Dr. Farrukh Iqbal, Dean & Director IBA presented his first academic lecture after joining IBA on the topic “The Inclusivity of the Development Process in Pakistan” at the AERC (Applied Economics Research Centre) for the Prof.
Dr. Samina welcomed Dr. Farrukh Iqbal and all the esteemed guests present to the lecture. She shed light on the illustrious life of Prof. Dr. Ehsan Rashid, who laid the foundation for AERC in 1973 and was also AERC’s first director. She said Prof. Dr. Ehsan Rashid was a man of many merits, who devoted his life to acquiring knowledge and promoting education.
Addressing the aspiring Economists and other esteemed guests present, Dr. Farrukh said that he was part of the early development stages of AERC and that he was returning to it after a long gap of 35 years and was very pleased to be back. Shedding light on human development, Dr. Farrukh said that Inclusivity Development some would say is a fad term but in his opinion it was here to stay for good. Some areas which Dr. Farrukh elaborated upon were marginalized groups, child mortality rate amongst the poor, balanced development, social development, measures for inequality in income, health and education; within the context of the Pakistani environment.

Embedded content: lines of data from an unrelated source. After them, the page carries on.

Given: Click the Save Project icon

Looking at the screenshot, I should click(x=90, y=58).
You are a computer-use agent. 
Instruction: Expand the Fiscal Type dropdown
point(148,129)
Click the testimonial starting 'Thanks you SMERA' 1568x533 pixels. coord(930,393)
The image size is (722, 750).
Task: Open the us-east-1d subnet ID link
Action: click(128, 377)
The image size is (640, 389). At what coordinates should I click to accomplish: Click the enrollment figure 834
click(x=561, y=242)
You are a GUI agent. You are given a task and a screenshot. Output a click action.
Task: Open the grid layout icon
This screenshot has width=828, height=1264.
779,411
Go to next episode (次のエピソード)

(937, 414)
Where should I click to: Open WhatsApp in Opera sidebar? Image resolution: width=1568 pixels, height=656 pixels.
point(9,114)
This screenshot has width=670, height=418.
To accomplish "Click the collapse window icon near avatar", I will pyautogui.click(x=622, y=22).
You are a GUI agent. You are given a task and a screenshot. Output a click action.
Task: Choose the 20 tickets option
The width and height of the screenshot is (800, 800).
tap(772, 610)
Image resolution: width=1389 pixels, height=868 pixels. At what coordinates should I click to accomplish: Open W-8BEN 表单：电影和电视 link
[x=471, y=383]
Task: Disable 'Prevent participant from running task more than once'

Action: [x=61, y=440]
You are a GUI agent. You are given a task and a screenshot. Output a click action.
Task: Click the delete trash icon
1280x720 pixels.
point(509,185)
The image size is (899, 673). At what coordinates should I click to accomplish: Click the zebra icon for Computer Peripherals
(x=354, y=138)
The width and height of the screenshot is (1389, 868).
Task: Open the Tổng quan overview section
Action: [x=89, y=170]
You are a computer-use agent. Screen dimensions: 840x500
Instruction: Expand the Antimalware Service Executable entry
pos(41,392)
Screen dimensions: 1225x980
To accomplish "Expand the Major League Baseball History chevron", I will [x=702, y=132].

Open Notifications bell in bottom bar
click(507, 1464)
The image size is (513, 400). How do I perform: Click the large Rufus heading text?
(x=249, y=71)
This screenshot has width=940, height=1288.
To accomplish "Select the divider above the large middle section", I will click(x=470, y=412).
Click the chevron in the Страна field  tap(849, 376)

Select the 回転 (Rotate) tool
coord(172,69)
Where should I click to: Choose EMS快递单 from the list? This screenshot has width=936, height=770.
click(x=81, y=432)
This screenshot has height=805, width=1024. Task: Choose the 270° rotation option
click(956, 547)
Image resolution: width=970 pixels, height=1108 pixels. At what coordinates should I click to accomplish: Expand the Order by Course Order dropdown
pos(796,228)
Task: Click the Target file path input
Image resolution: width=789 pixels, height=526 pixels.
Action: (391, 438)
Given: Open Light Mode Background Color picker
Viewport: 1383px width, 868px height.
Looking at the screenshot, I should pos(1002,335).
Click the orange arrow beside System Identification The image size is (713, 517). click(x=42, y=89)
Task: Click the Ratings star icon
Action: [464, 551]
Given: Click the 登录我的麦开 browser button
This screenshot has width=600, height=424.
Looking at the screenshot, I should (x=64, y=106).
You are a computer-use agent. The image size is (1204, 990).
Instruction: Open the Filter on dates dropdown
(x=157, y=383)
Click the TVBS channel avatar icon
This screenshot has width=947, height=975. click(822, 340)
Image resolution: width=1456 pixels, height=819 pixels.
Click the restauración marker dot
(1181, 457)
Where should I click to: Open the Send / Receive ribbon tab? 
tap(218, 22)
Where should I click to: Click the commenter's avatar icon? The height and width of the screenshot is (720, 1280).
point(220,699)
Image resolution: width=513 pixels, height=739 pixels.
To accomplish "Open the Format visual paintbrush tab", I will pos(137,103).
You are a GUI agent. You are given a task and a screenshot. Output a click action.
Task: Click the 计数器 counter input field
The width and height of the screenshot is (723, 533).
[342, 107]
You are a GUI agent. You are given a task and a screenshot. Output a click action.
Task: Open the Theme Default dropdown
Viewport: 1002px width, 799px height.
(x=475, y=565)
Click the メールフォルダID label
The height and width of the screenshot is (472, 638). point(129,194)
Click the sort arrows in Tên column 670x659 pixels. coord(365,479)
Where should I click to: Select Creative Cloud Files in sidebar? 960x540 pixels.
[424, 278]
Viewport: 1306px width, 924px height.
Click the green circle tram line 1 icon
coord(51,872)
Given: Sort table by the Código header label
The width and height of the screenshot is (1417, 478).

Encouraging the applied Economists, he said all Economists should take a concept and look at it empirically, he also encouraged them to delve in Google research as a starting point as it’s a facility that wasn’t available 20 years ago but for concrete research one should go to primary data for conclusive results. Dr. Farrukh also shared UNDP and Oxfam’s definitions for Inclusive Development.
The focus of his lecture was on the poor and marginalized sector of Pakistan, Dr. Farrukh shared that the child mortality has declined within the past 5 years from 125 in 2006-7 to 119 five years later and the bottom quintile for children going to school has risen from 5.9 to 6.1. Sharing his research with the learned audience, Dr. Farrukh concluded that the overall data shows that child mortality has declined over the years, whereas health and education inequalities have increased.
The lecture was fruitful and informative; the audience demonstrated keen interest in the information shared and made informed observations and asked many thought-provoking questions.